Introduction: Hepatic artery (HA) reconstruction is one of the most crucial procedures when performing living donor liver transplantation (LDLT), especially in pediatric patients. Hepatic artery thrombosis (HAT) is the most feared complications of all as it can result in early graft loss and mortality. The liver grafts can at times have multiple hepatic arterial branches (HA). The size discrepancy between graft and recipient along with presence of multiple HAs in graft makes HA reconstruction even more challenging. Hence, discrete decision of reconstructing one or both the hepatic arteries is required. We herein report the criteria for reconstructing single or dual HAs and its outcome in pediatric LDLT.
Material and Methods: From 2002 to 2010, 101 of 103 pediatric patients undergoing LDLT received a left of left lateral segment liver grafts. The study population of was divided in to Group 1 (n= 21): 2 HA stumps with 2 HAs reconstruction, Group 2 (n=22): 2 HA stumps with 1 HA reconstruction and Group 3 (n=60): 1 HA stump with 1 HA reconstruction. The criteria for reconstruction of only one the two HAs were, that the selected artery was a dominant one on pre-operative radiological assessment, it was thicker of the two arteries on intra-operative assessment, good blood backflow was observed intra-operatively, from the remaining arterial stump post reconstruction of dominant one and intra-operative arterial Doppler confirmed arterial inflow signals in all segments of the liver graft post reconstruction of the dominant artery. If any of these criteria were not met, dual HA reconstruction was done. The incidence of hepatic artery related complications, biliary complications and patient survival were analyzed between the three groups.
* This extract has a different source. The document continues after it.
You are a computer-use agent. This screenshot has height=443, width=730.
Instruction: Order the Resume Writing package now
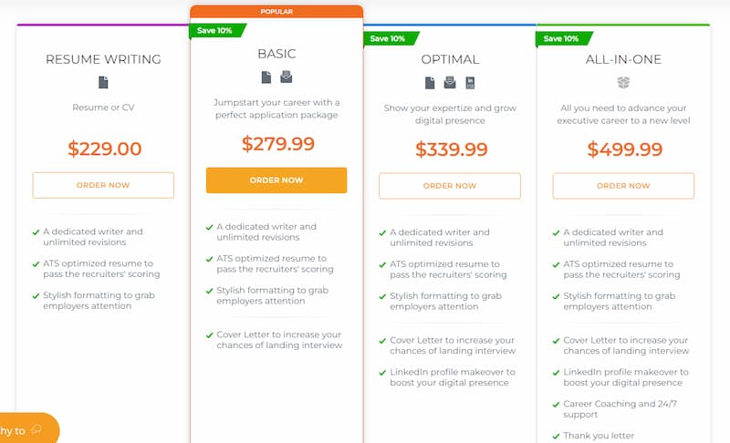click(x=103, y=185)
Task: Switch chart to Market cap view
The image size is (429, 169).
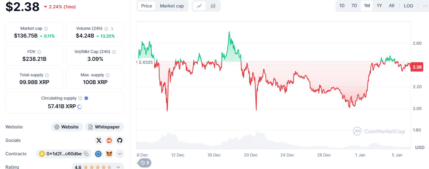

Results: The operative time in Group 1was more as compared to Groups 2 and 3 (p=0.01). The incidence of hepatic arterial related complications and biliary complications were similar in all the 3 groups, p=0.91 and p=0.24 respectively.
Conclusions: In accordance with the aforementioned criteria, we recommended to reconstruct only single HA in pediatric patients undergoing LDLT, with 2 arterial stumps. This makes the reconstruction much less technically demanding with comparable outcome.